Once you're done with using the schema, you can free it using the UDBus::Type::destroy static method. We also provide the shorthand macro UDBUS_FREE_TYPE(schema) that makes your code prettier.

Caution

There is currently no way to cleanly free all data using the destructor of the type structure. Deallocation has to be done manually!

Tip

To call UDBus::Type<...>::destroy, you can use the . syntax. For example, if we have UDBus::Type<...> t; we can use t.destroy(t);. Alternatively, you can use the :: syntax to silence linter warnings, caused by using the . syntax on a static member like this: decltype(t)::destroy(t).

Parsing a generic message

You can also parse a generic message in the same way using the UDBus::Message::handleMessage member function.
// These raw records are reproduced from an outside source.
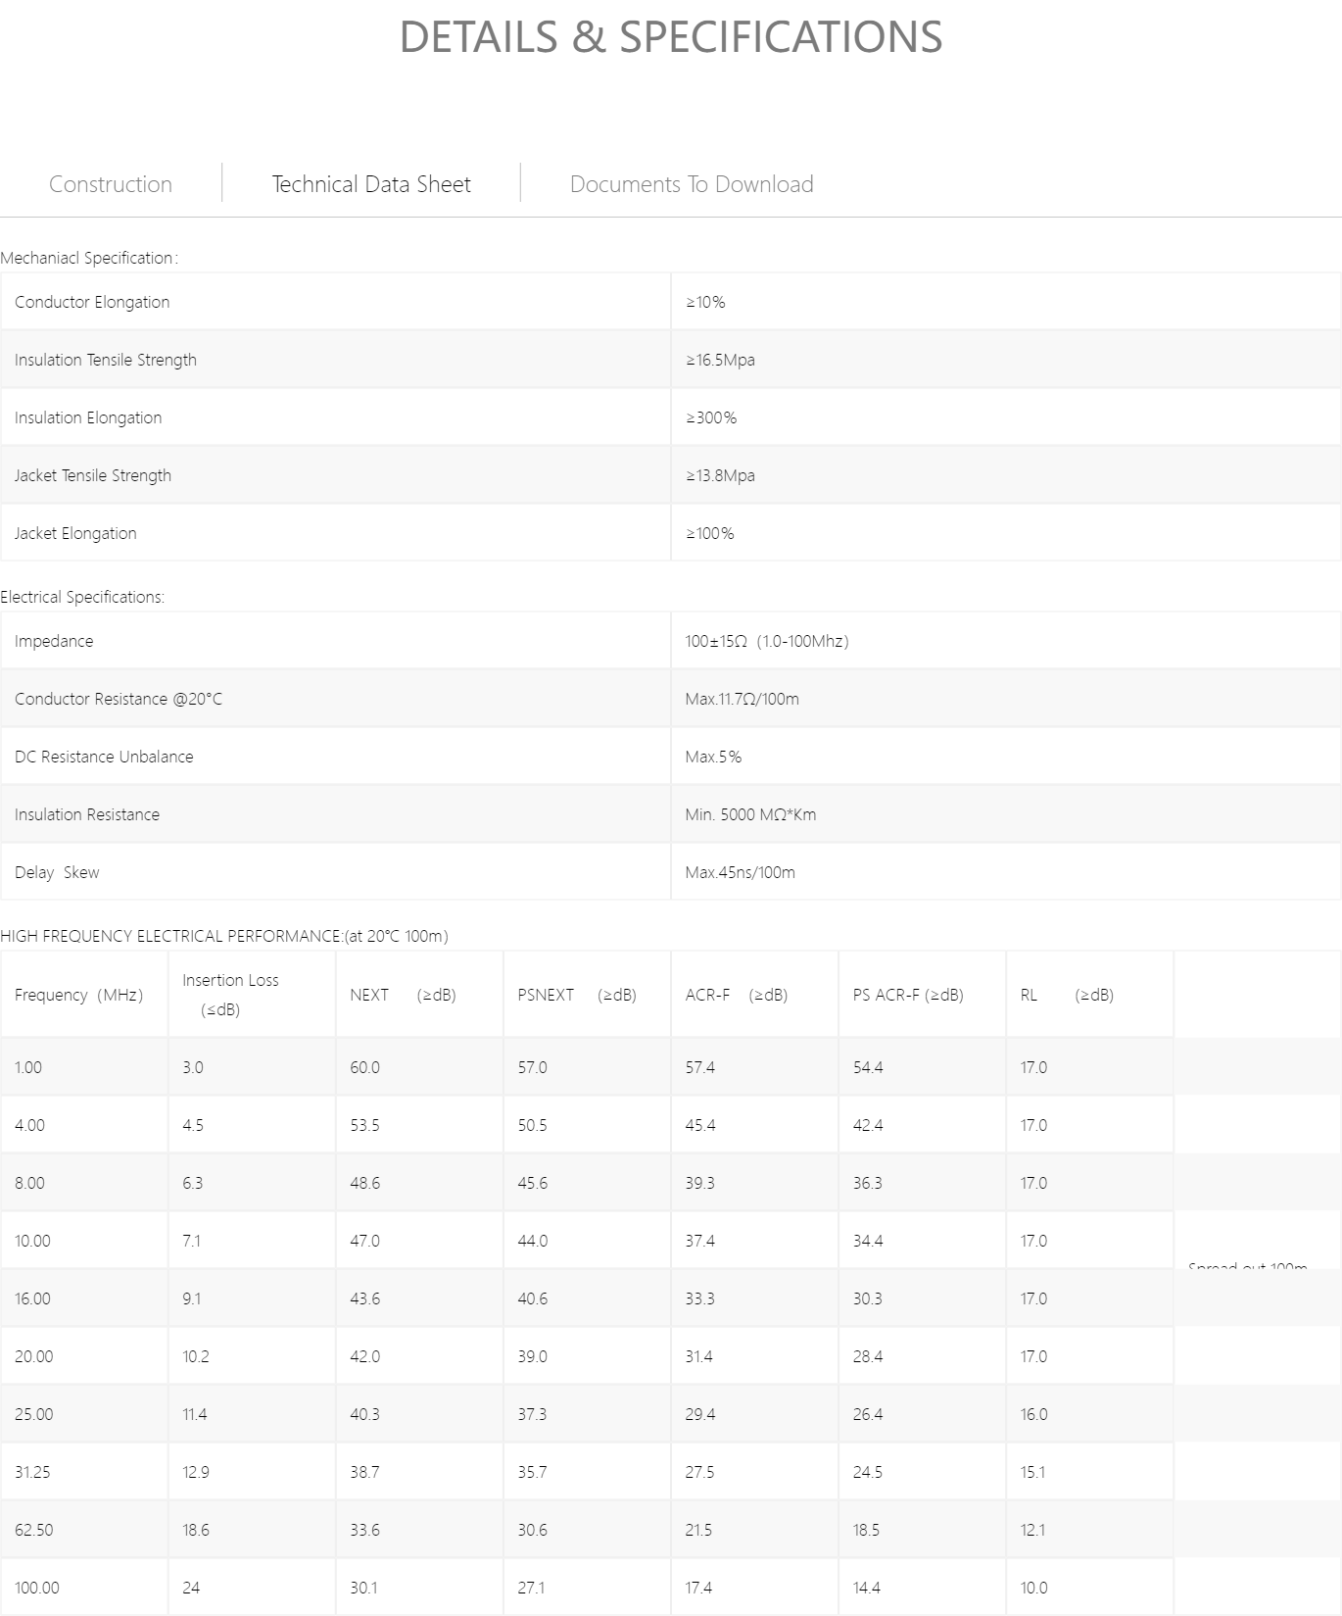The image size is (1342, 1616).
Task: Click the Jacket Elongation row label
Action: pyautogui.click(x=75, y=533)
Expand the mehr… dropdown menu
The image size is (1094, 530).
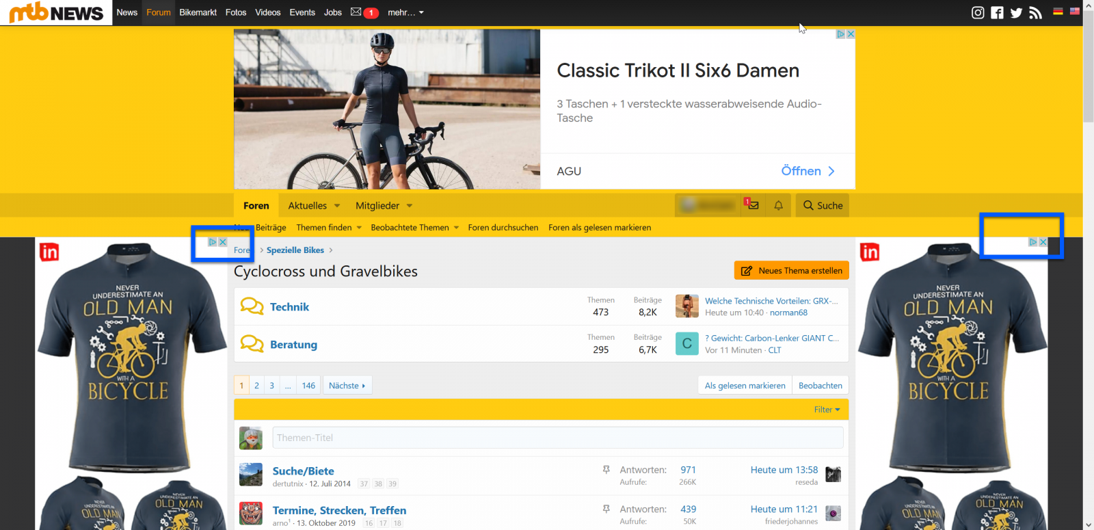405,12
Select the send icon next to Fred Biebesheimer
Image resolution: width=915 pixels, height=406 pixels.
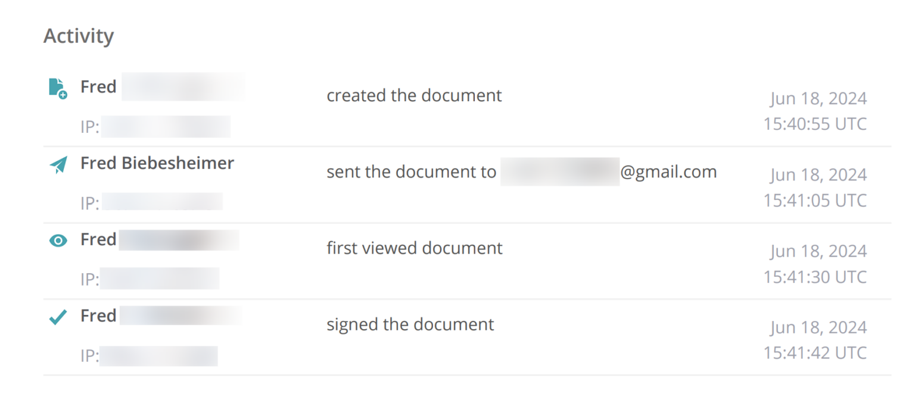pos(58,164)
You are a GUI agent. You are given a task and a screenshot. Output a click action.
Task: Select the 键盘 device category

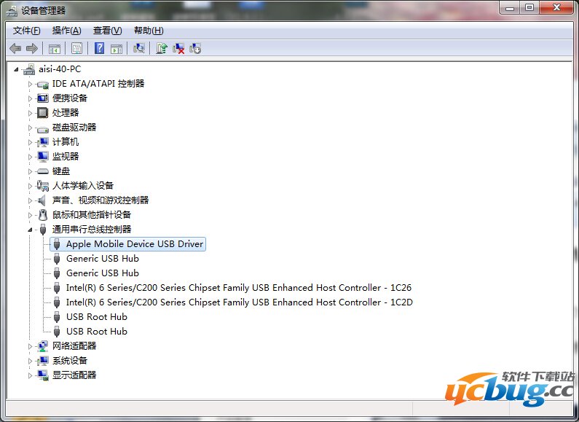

It looks like this:

template<typename T, typename... T2>
MessageGetResult handleMessage(Type<T, T2...>& t, UDBus::Iterator* iterator = nullptr) noexcept;

The first argument is the required data schema. The second argument is an optional pointer to an iterator. Provide a valid pointer if you're parsing a part of an existing message.

Caution

The iterator pointer should be null only when you intend to wipe the current message's entire parsing state for the purpose of parsing an entire message from the beginning.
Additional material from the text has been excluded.